■ Texto

• • • • • • •

DIREÇÃO: Ron Clements e John Musker
ELENCO: Anika None Rose, Bruno Campos e Oprah Winfrey
Tiana é uma jovem afro-americana que vive em um encantador bairro francês na lendária cidade de Nova Orleans, berço do jazz. Do coração dos místicos pântanos da Louisiana, às margens do poderoso rio Mississippi chega uma história de amor inesquecível, com a participação de um crocodilo cantor, com toques de vudu e os encantos da cultura Cajun.
Em 2007, a Disney lançou o divertido musical "Encantada", filme que englobava vários personagens do estúdio em questão. A fórmula deu muito certo, fato que encorajou a Disney a arriscar mais um conto de princesa, só que, lamentavelmente, o resultado é muito vergonhoso para essa tentativa de resgate do estilo antigo de história dessa tão idolatrada integrante da realeza.A princípio, a produção consegue dar um ar belo ao mostrar a infância de Tiana, mas após isso, vira um trabalho bastante falho por culpa de seu roteiro. Escrita por Rob Edwards, Ron Clements, Greg Erbs, John Musker e Jason Oremland, a história entra bastante em contradição e propõe que fatos aconteçam rápidos demais sem a necessidade de dar devidas explicações sobre a mudança repentina no comportamento de alguns personagens (Tiana, por exemplo). Tudo bem que na mente de uma criança inocente, tudo é lindo e maravilhoso ("O Gato" é um dos filmes preferidos da minha irmã), mas será que uma singela preocupação em não tomar muito o tempo desses seres que estavam se encontrando com algo inédito do gênero foi o principal intuito dos produtores? Lamentável, bastante lamentável.
Dentre os personagens, é de se admitir que o destaque maior vai para o carismático vagalume Ray, seu espírito de vida e o seu lado sempre ciente de que o amor existe consegue emocionar a todos, a canção "Ma Belle Evangeline", interpretada por ele, é a mais bela do longa, que, diga-se de passagem, não possui um bom trabalho do sempre competente músico Randy Newman. Os outros personagens não possuem nada de ruim, mas também não possuem um grande estilo de personalidade que os façam ser admirados.

• • • • • • •

■ Linhas de dados
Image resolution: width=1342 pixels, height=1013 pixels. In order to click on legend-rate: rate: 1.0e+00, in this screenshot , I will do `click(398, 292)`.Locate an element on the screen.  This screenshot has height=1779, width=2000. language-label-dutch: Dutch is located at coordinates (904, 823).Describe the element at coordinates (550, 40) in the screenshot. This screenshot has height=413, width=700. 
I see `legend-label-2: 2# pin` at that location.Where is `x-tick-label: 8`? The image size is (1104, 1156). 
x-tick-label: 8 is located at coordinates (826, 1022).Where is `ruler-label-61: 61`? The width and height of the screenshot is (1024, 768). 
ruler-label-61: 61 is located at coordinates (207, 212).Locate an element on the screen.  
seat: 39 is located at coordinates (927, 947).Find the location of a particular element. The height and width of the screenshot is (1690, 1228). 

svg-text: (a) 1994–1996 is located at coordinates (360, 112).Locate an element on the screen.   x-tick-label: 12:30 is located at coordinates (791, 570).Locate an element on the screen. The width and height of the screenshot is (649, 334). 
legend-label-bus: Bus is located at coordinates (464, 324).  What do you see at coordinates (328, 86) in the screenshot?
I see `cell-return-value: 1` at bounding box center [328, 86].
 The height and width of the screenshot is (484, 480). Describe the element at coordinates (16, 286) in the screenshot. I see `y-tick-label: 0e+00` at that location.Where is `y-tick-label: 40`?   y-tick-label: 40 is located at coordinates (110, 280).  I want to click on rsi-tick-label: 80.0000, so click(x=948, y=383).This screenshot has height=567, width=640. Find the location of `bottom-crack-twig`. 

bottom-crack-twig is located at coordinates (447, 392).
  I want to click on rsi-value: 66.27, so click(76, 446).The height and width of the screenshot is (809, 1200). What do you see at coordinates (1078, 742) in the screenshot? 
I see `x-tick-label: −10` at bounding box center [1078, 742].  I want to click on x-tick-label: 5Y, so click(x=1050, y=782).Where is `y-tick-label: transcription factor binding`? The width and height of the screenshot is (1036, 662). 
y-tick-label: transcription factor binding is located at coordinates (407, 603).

• • • • • • •

■ Atividade 1
Transcreva da resenha o trecho entre "DIREÇÃO: Ron Clements" e "da cultura Cajun.", inclusive.
■ Atividade 2
Traduza para o inglês esta frase da resenha: "Os outros personagens não possuem nada de ruim, mas também não possuem um grande estilo de personalidade que os façam ser admirados."
■ Atividade 3
Segundo a resenha, qual é a canção mais bela do longa?

■ Resposta 1
DIREÇÃO: Ron Clements e John Musker
ELENCO: Anika None Rose, Bruno Campos e Oprah Winfrey
Tiana é uma jovem afro-americana que vive em um encantador bairro francês na lendária cidade de Nova Orleans, berço do jazz. Do coração dos místicos pântanos da Louisiana, às margens do poderoso rio Mississippi chega uma história de amor inesquecível, com a participação de um crocodilo cantor, com toques de vudu e os encantos da cultura Cajun.

■ Resposta 2
The other characters have nothing bad about them, but they also lack a strong personality that would make them admired.

■ Resposta 3
É "Ma Belle Evangeline", interpretada pelo vagalume Ray.